1Tant que les attitudes religieuses ont été pensées comme la conséquence de croyances collectivement partagées et entretenues par l’intermédiaire des rites, l’autorité au sein des groupements religieux a été appréhendée comme le produit quasi mécanique de l’intensité du croire ou de l’accès au sacré par les rites et donc définie comme intrinsèquement « religieuse ». Mais si la passivité des fidèles, l’unanimité et l’intensité des croyances sont un mythe sans fondement historique (Héran 1986 ; Veyne 1983), tandis que le sacré ou la croyance ne produisent pas mécaniquement les attitudes ou la division hiérarchisée des rôles (Mariot 1997 ; Piette 2003), alors il faut inverser la perspective : la séparation entre le sacré et le profane est le produit de la division entre les clercs et les laïcs et non ce qui produit cette division (Bourdieu 1971). La sacralisation est certes un registre d’autorité pour les clercs mais il n’est pas exclusif.
2Fort de ce constat, comprendre comment se « fabrique l’autorité en religion » revient à formuler une invitation : étudier l’autorité de près, en train de se faire (ou de se défaire) au sein des institutions religieuses, sans préjuger de sa spécificité. Autrement dit réaliser un numéro qui, au lieu de porter la focale sur ce qui ferait le noyau dur d’une « autorité religieuse », donne à voir l’institutionnalisation permanente des religions comme sphères d’activités différenciées, à travers l’analyse des pratiques ordinaires d’imposition et de naturalisation de cette différence que déploient les titulaires de l’autorité pour se légitimer (Lagroye 2003).

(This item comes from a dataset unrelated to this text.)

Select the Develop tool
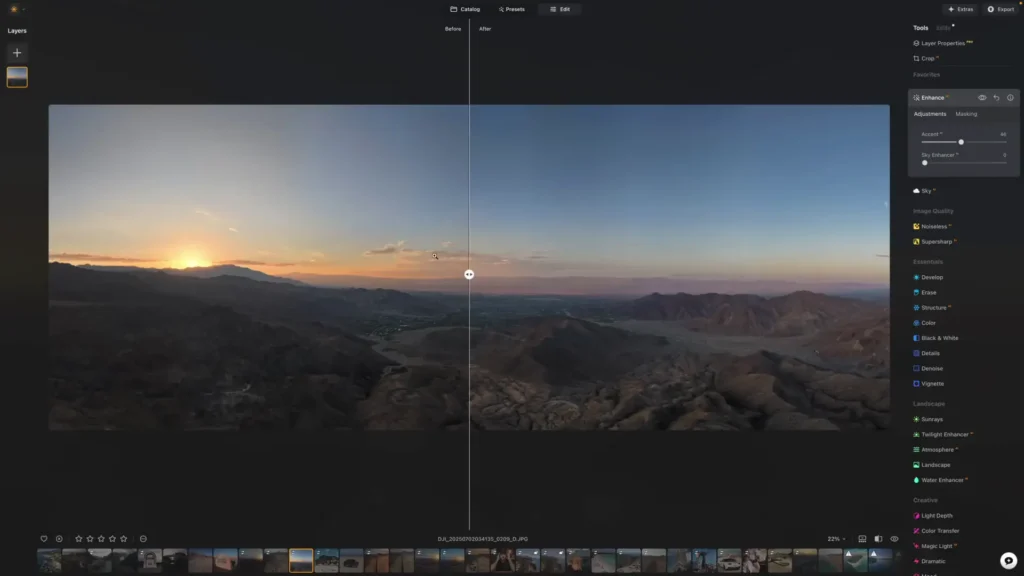(932, 277)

3Répondre à cette invitation nécessite bien sûr quelques prérequis que les auteurs de dossiers ont, chacun à leur manière, tenté de mettre en œuvre. Il faut d’abord distinguer l’autorité de sa légitimation, en refusant de confondre, comme le fait parfois Max Weber lui-même [1], les répertoires d’autorité mobilisés par les hommes de religions avec les principes qui sont mobilisés pour les légitimer. Il convient ensuite de ne pas réduire l’analyse des dispositifs d’autorité dans les institutions religieuses ou leur réception par les fidèles, à la manière dont se justifient au sein de ces groupements les différentes tentatives de monopolisation de la distribution des biens de salut. Car au sein des institutions religieuses, l’autorité se déploie et s’appuie sur des multiples interactions qui n’ont pas un objet religieux. Il est donc nécessaire de banaliser l’objet religieux en s’intéressant à l’ordinaire de l’exercice de l’autorité dans ces institutions. C’est-à-dire appréhender, d’une part, le travail routinier des tenants de l’autorité pour formaliser leur pouvoir afin de l’imposer mieux (Piette 1999) ; mais aussi, d’autre part, les temps de crise qui souvent révèlent, via le renouvellement ou l’épuisement des ressources ou des dispositifs d’autorité, tout ce que la naturalisation progressive des configurations institutionnelles étudiées tend habituellement à dissimuler (Certeau 2003 ; Cavalin, Suaud et Viet-Depaule 2010).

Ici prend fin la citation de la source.